Bhuban: Rapid mechanisation of the farm sector has played spoilsport in organisation of festivals that hold social and cultural significance and bind people together as a community. The non-availability of bullocks for the centuries-old bullock festival observed on the occasion of Vijayadashami here in Dhenkanal district is a case in this point.
Reports said that a committee had to spend over Rs 1.5 lakh to buy a bullock. With cultivation shrinking in the state and farmers getting increasingly dependent on modern equipment, bullocks have vanished from the households. This has affected the social and cultural life of people. It has also left its direct impact on the historical bullock festival as people have failed to get healthy bullocks for the festival. Things have come to such a pass that people are either searching for the animal or hiring them on rent from outside or even spending several lakhs to buy a pair of bullocks. The festival was started in Bhuban by the members of Thoria community decades ago. Consent of the presiding deity Maa Banajari is taken before the festival. Revelers from places, near and far, come to Bhuban to witness the festival. In the days before Independence, people would depend on bullock carts to go from one place to another.

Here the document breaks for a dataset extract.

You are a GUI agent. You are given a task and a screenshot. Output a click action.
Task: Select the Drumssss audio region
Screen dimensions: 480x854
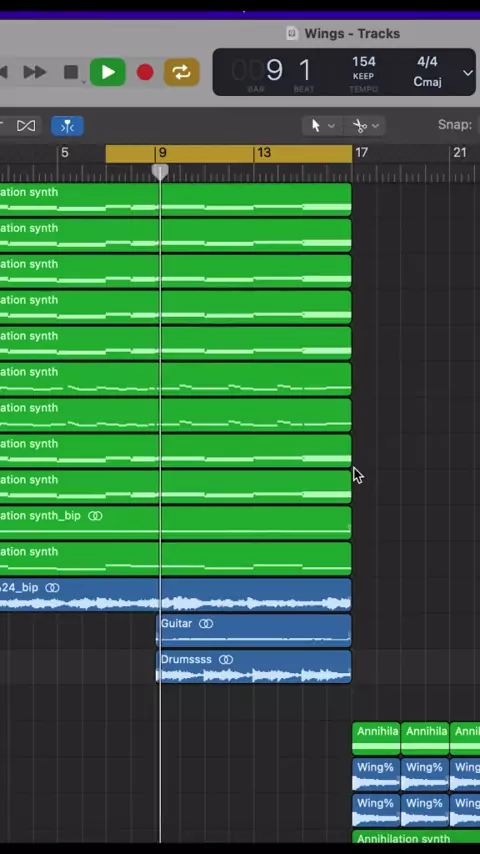(x=254, y=666)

The businessmen of Bhuban area also would use bullock carts to go to different areas carrying their commodities. Their long association with bullocks developed a unique bonding. In order to honour these animals instrumental in earning livelihood, the Thoria community started the bullock festival. Goldsmiths and silversmiths later supported it. Bhuban town gets decorated with colourful lights, gates and festoons during the festival. Most of the houses also receive a fresh coat of paint and those who work away also return home as relatives gather in the village. The bullocks decorated with beads, fur and colourful saddles are taken out in a procession that covers three to four kilometre with loud music. It starts in the evening and goes on until next morning.

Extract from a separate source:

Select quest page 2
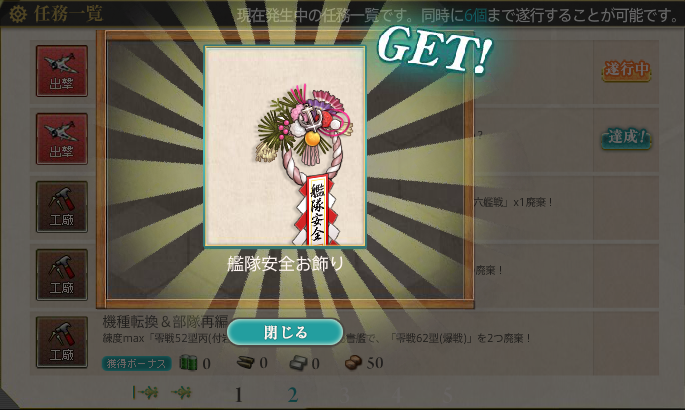This screenshot has width=685, height=410. click(x=293, y=395)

On this occasion, arisa pitha, a kind of famous sweet cake, is prepared in homes. What makes the event more special is that goddess Durga and Hara-Parvati are worshipped at 12 pandals. And for the last couple of years, the ‘Ravana Podi’ utsav is also being celebrated here, attracting people from various parts of the state and outside. The festival first started with only a pair of bullocks and later 150 more were part of it. However, the number of participating bullocks decreased with the festival becoming very expensive with passage of time.
This year, the festival will see participation of 32 bullocks. Earlier, the dress rehearsal for festival used to begin from the day of Mahalaya. To tame the bullocks, the animals are taken on a round of the Bhuban town amid bursting of crackers and playing of musical instruments. This year the practice session started from Ganesh puja as the festival could not be held for last two years due to Covid pandemic. Some organisers have their own bullocks while other are hiring from outside at prices anything ranging between Rs 5,000 to Rs 10,000.
However, what is surprising is that a committee of Maudamani Mahalkshmi Yuvak Sangha at Badahaat has purchased a bullock for Rs 1.5 lakh. Debendra Kumar Sahoo, president of the committee said that these days healthy bullocks are not available and several lakhs of rupees are being spent right from the practice session till the culmination of the final festival and the immersion ceremony. He said that despite spending several lakhs in buying bullocks, they are having a sense of satisfaction for upholding the age-old tradition. Sibananda Sahu, president of Bania Sahi Dussehra Committee said many committees are forced to hire a bullock by spending around Rs 10,000.
Recently, some committee members entered into an agreement with some farmers by paying half the price of a bullock. The farmers will rear the animals throughout the year and would only lend those during the festival. To keep the relations intact with the farmers, the committee members visit their houses during the festival and felicitate them with new clothes and sweets. This helps in strengthening amity and brotherhood in the region, he observed.